Bad-credit auto loans: get the car without getting buried
Because the car itself secures the loan, financing a vehicle with bad credit is more attainable than an unsecured loan — but the rate gap is brutal. Subprime borrowers pay 13%+ on new cars and far more on used, so the goal is to qualify at the lowest rate you can and dodge the dealer traps aimed at low-credit buyers.
The vehicle is collateral, so lenders take on less risk than with an unsecured loan — that is why a bad-credit auto loan is easier to get than a bad-credit personal loan. But the rate still reflects your score: the spread between prime and deep-subprime is enormous, and on used cars it is wider still. A larger down payment is the single most effective way to lower both the rate and the amount at risk.
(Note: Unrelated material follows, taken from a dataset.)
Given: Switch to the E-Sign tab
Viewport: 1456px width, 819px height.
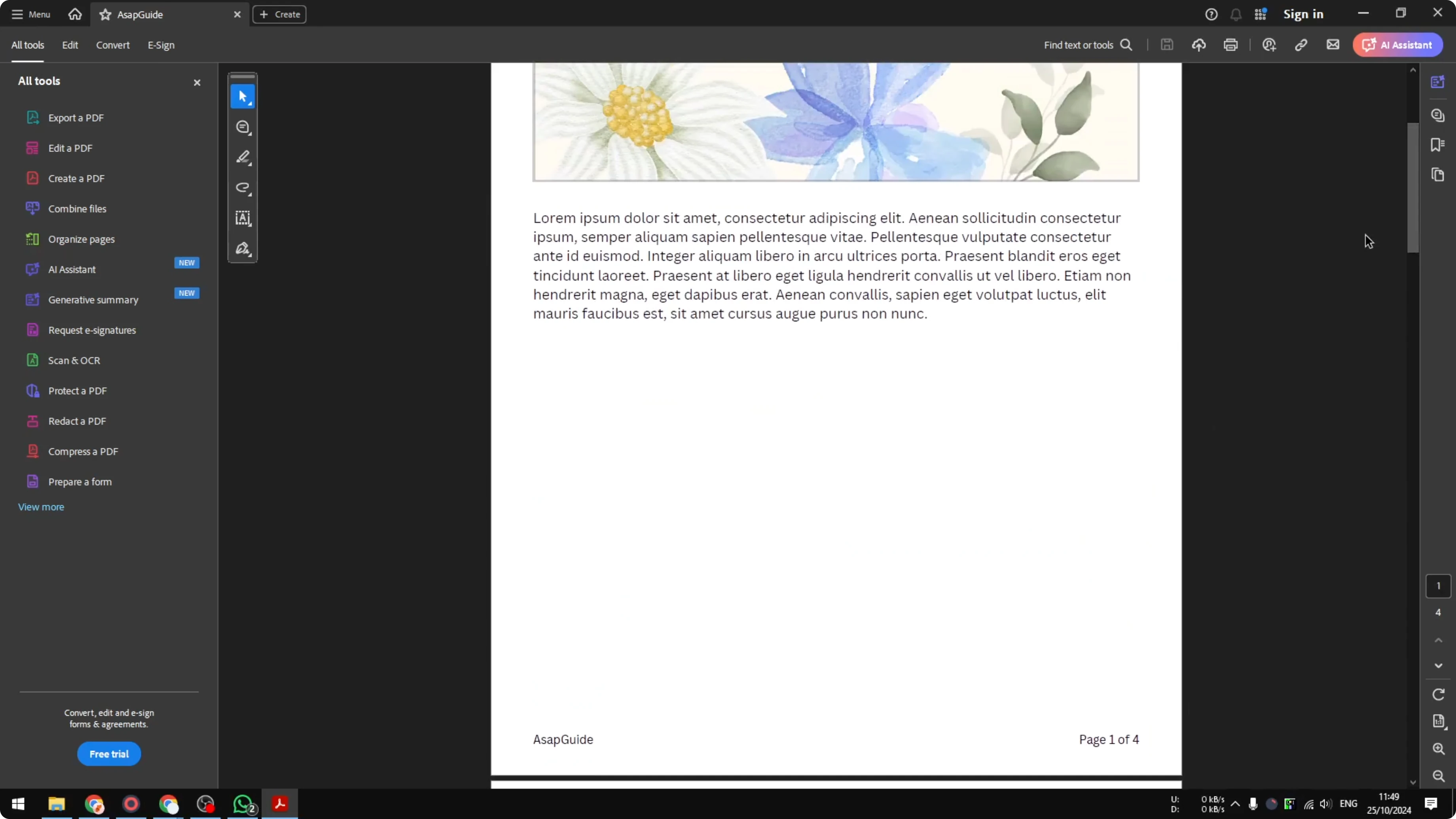Looking at the screenshot, I should pos(161,45).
Get pre-approved before you set foot on a lot. A credit union or online subprime lender will quote you a rate you can hand the dealer to beat — and it protects you from the finance office's favorite tactics. Buy-here-pay-here lots and "yo-yo" financing (where the dealer calls days later claiming your loan "fell through" at a higher rate) target buyers who did not arrive with their own approval.
Treat the loan as temporary. If your credit improves over the next year, refinancing can drop the rate significantly — bad-credit auto loans are among the best refinance candidates. Keep the term as short as the payment allows so you are not underwater for years, and run the numbers in the car loan calculator before signing.
Questions people ask
What credit score do I need for a car loan?
There is no hard floor — subprime lenders finance scores in the 500s and even below, because the car secures the loan. But the rate rises sharply as the score falls, so a bigger down payment and pre-approval matter more than hitting a specific number.
How can I lower a bad-credit car loan rate?
Put more money down, get pre-approved by a credit union before shopping, add a creditworthy cosigner, and keep the term short. Each reduces the lender's risk and your rate. Fixing errors on your credit report first can help too.
What is yo-yo financing?
A dealer tactic where you drive off "approved," then get called days later saying the financing fell through and you must sign a new contract at a higher rate. Arriving with your own pre-approval makes you immune to it — you already have a loan.
Should I refinance a bad-credit car loan later?
Yes, if your credit improves. Bad-credit auto loans are prime refinance candidates — a higher score a year later can cut the rate substantially, especially early in the term while most of your payment is still interest.